[wp-hackers] Get All Users with Specific capability

Ryan Bilesky rbilesky at gmail.com
Wed Feb 16 19:11:05 UTC 2011


Iif you are doing that chances are you would probably just use a plugin that
will let you manage capabilities directly though it can be possible perhaps
for a plugin to introduce its own custom caps or for a new core cap.

There are really two options, option one is you could determain the current
role by caps, ie if they can manage_options you know they are an admin, if
not check a cap first avalible at the next level, or introduce a role
specific cap (bring back levels for instance).

The other thing is to still store the role in user meta, this way you can
still display in the admin panel the specific role for a given user like
today.

On Feb 16, 2011 7:17 AM, "Peter van der Meij" <peter at pjvdm.nl> wrote:
> but if you would want to add a capability to a role, you don't know
> which user has which role.
> so you would have to do this for every user.
>
>
> Kind regards,
>
> Peter van der Meij
> e: peter at pjvdm.nl
> M: +316 302 716 98
>
>
> On 16-2-2011 14:02, Ryan Bilesky wrote:
>> Interesting, but hakre's comment got me thinking...what if instead of
doing
>> away with user specific capabilities, we did away with roles. I mean
since
>> when does it make sense to link a user to an arbitrary grouping (ie role)

* _GIVEN INSTRUCTION A_
According to the wp-hackers message about user capabilities and roles, why should the role still be stored in user meta?
* _GIVEN INSTRUCTION B_
Reproduce the wp-hackers message about user capabilities and roles word for word, starting with "Ryan Bilesky rbilesky" and going on through "levels for instance).".
* _GIVEN INSTRUCTION C_
Continue the wp-hackers message about user capabilities and roles from the point where it stops.

* _PROVIDED INFORMATION_
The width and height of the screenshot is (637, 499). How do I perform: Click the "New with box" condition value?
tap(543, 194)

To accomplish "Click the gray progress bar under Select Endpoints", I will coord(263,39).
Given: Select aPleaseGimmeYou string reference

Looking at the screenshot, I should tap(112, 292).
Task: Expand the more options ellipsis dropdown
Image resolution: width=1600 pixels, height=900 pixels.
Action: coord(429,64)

--

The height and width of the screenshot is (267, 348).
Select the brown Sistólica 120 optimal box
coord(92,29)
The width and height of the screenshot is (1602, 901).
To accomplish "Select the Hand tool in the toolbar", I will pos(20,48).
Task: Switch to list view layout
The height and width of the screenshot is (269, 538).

* _RESPONSE A_
Storing the role in user meta would keep it possible to show each user's specific role in the admin panel, as is done today.

* _RESPONSE B_
Ryan Bilesky rbilesky at gmail.com
Wed Feb 16 19:11:05 UTC 2011


Iif you are doing that chances are you would probably just use a plugin that
will let you manage capabilities directly though it can be possible perhaps
for a plugin to introduce its own custom caps or for a new core cap.

There are really two options, option one is you could determain the current
role by caps, ie if they can manage_options you know they are an admin, if
not check a cap first avalible at the next level, or introduce a role
specific cap (bring back levels for instance).

* _RESPONSE C_
>> that just links to the actual capabilities. Best I can tell this was done
>> for simplicity, most average user's want to make a user an editor, not
make
>> a user who has capabilities a, b, c, 1, 2, 3, x, y, and z if you know
what I
>> mean. That is all fine and good and I can understand that. But who says
>> you have to link the user to a role. Picture this, you add a new table
>> let's call it usercaps (yes, you could use usermeta for this but it'll
>> probably be cleaner to do this is a different table) that will link users
to
>> caps, with an arbitrary auto incremented number to act as primary key,
the
>> scheme would be like this:
>>
>> | ID (pk) | User ID | Capability |
>> --------------------------------------
>> | 1 | 1 | manage_options
>>
>> ect...this can be done either way, select * from usercaps where User ID =
1
>> and Capability = manage_options to see if the user has the cap, select
>> UserID from usercaps where Capability = manage_options to see who has
>> manage_options, or select Capability from usercaps where User ID = 1 to
see
>> what caps user 1 has.
>>
>> Now what about the general user, we want to keep simple things simple
while
>> remaining flexible is the key, you we will still have something called
>> roles, it will be much like a template of capabilities to give the user,
the
>> net effect cleanner in the db, keeps the simple role system for the
general
>> user, but it's flexible for those power users.
>>
>> Now for the power users, there would be an API that a plugin could
utilize
>> to replace the role selector with a direct capability selector so now
each
>> user can have their own distinct set of capabilities, if needed. This
would
>> be done via Plugin API with a plugin only for those requiring something
more
>> flexible than just the basic roles.
>>
>> This way you change out your old V6 roles/capabilities engine with a more
>> powerful v8, while keeping things simple for the average user but
remaining
>> flexible for advanced users giving them more power if they need it (hey
>> that's a good analogy, I'll have to remember that one, lol).
>>
>> So the big question...any feedback, suggestions, complaints, death
threats
>> about this? I am interested in hearing what you all have to say.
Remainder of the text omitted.